HIs death is a very real reminder that all these little things that we struggle with? None of them really matter all that much.  When you die, all that stuff just goes away.  You go away.  Or at least you go away in this existence.  Maybe there is a new way of being but apparently you disappear from your life the way you knew it and the way we knew you in it.  It's worthwhile to think about that from time to time and maybe that's one reason why people die.  They die so the rest of us can remember that all that little stuff doesn't really matter.

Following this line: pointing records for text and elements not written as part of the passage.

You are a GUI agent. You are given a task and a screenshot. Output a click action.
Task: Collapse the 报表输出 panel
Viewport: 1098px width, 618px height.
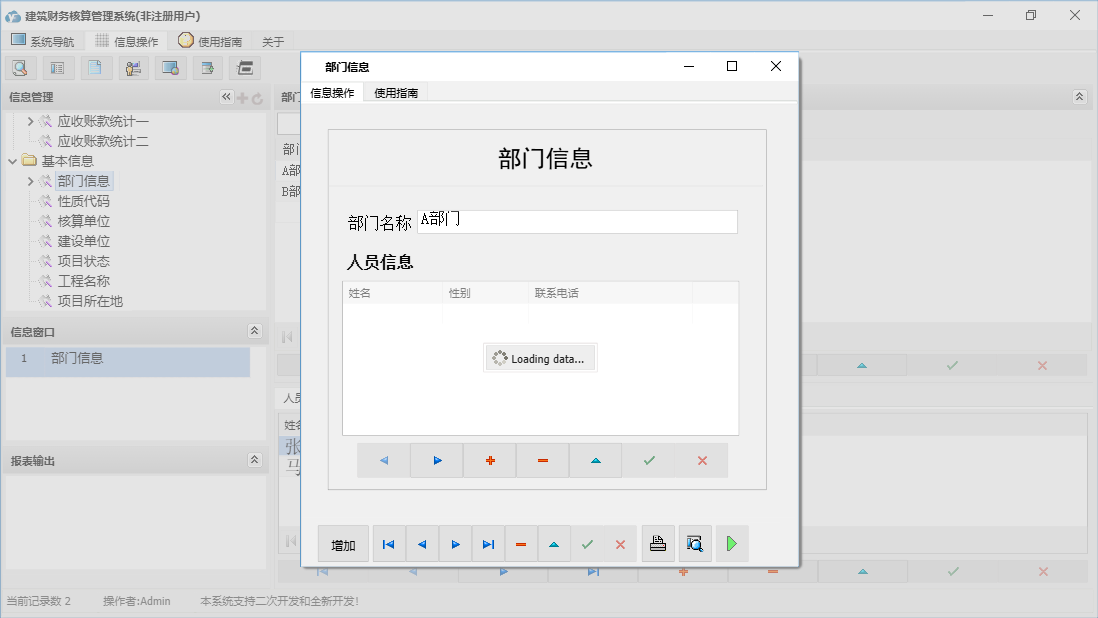point(254,459)
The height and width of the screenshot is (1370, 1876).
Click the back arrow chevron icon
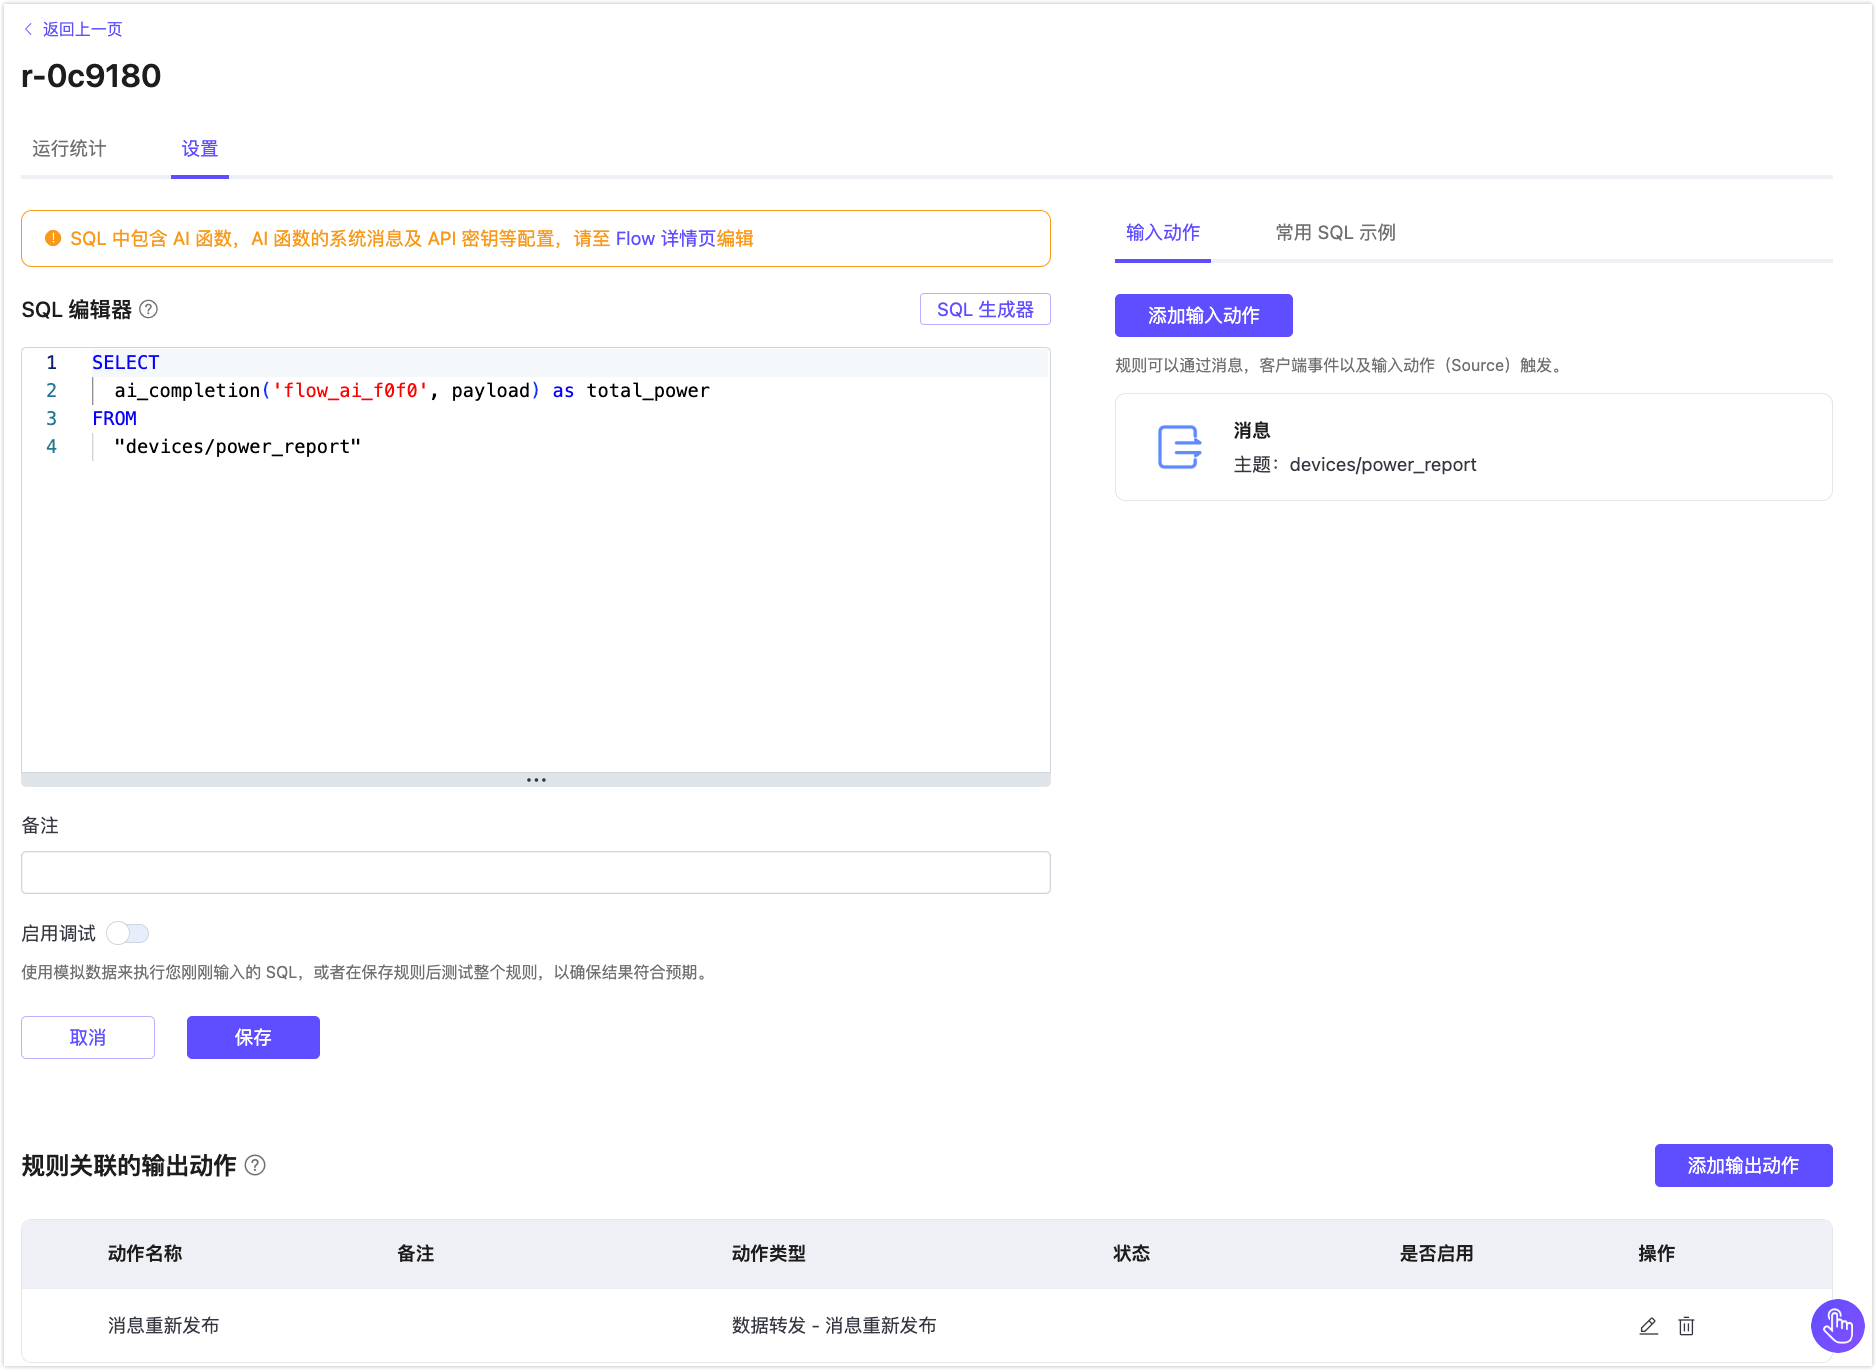point(28,29)
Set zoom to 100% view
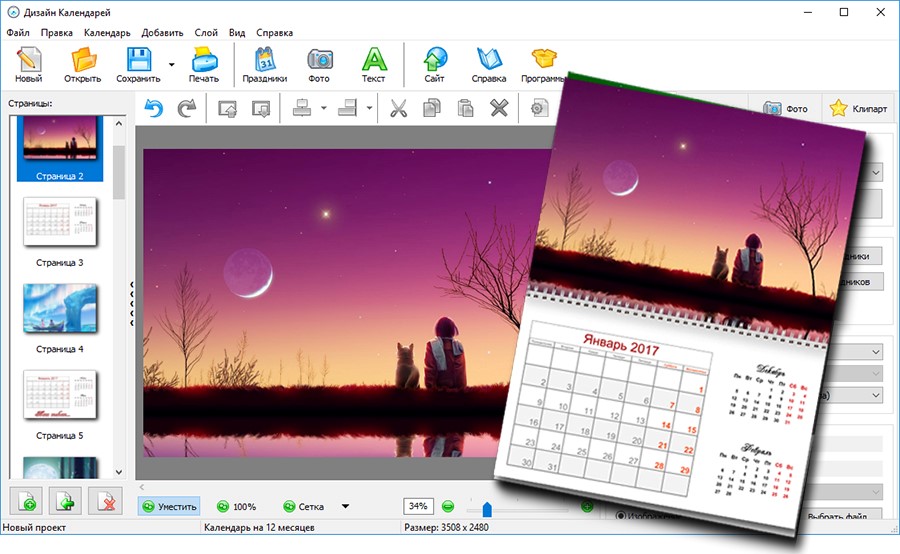Viewport: 900px width, 554px height. click(x=236, y=506)
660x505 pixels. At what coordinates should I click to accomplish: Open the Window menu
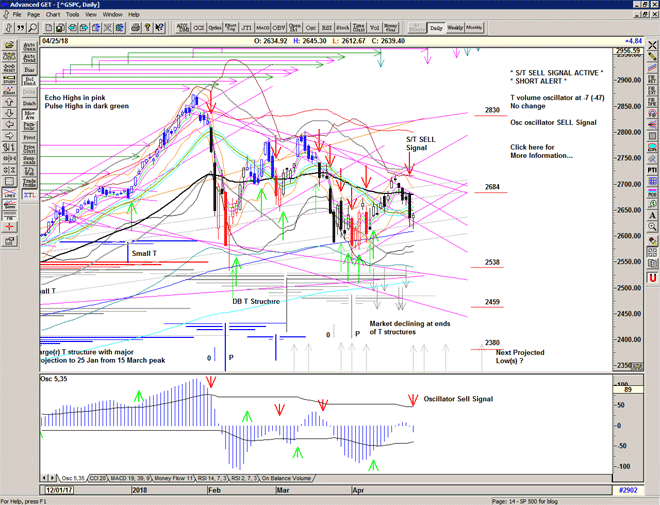(x=112, y=15)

 They were talking on the radio about this man's legacy.  For what will he be remembered?   And that's a reality check as well.  Remembered?  For how long?  Maybe people in the community will still be talking about him in twenty years. Maybe even in forty years his name will fall into conversations here and there.  In sixty years I'm pretty sure he will just be a Wikipedia entry.  And he's in Wikipedia because he's well known.  Me?  In sixty years the best I can hope for is to be a photo in some long discarded family album.  And, huh, it won't matter. Period.  He's gone.  I will be gone.  Some words in Wikipedia or a photo in an album are like one strand of hair on a body during one summer of a life.  In other words, they are almost nothing compared to the whole life of the being.

I guess this is just to say, pay attention.  Pay attention to what doesn't mater.  Maybe stay curious about  life and what is unfolding.  Maybe avoid getting too riled up when things don't go the way you planned.  Practice making room for the unexpected, for the unknowable.  Make room for the mysterious.  Take in the days, one at a time, until one day you, too,  float away.